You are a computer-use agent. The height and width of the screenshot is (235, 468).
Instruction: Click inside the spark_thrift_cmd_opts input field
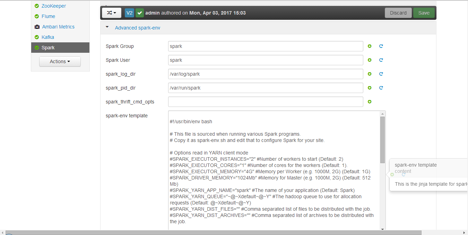[266, 102]

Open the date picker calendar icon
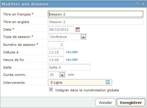click(x=78, y=29)
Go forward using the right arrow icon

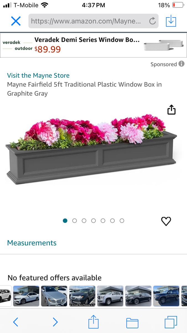(x=55, y=322)
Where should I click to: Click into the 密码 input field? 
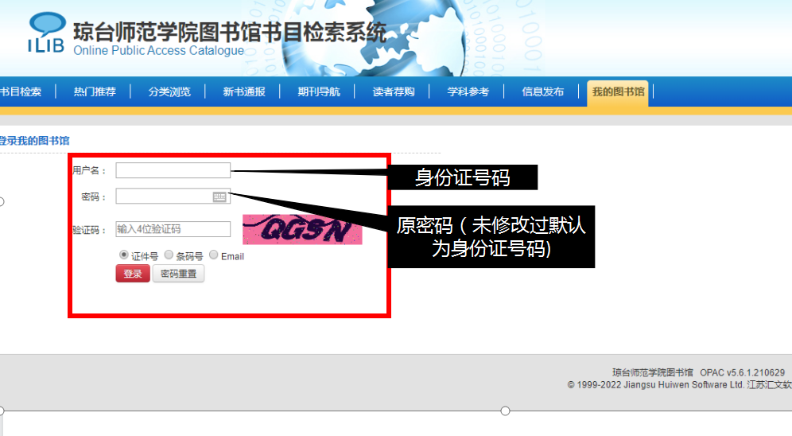point(164,197)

==*==

Description of the task: From the line with "Instruction: Click inside" to the final line of the records, inclusive, set down the lines exactly and add nothing; leave every picture out.

Solved problem:
Instruction: Click inside the spark_thrift_cmd_opts input field
[266, 102]

Open the date picker calendar icon
click(x=78, y=29)
Go forward using the right arrow icon

(x=55, y=322)
Where should I click to: Click into the 密码 input field? 
point(164,197)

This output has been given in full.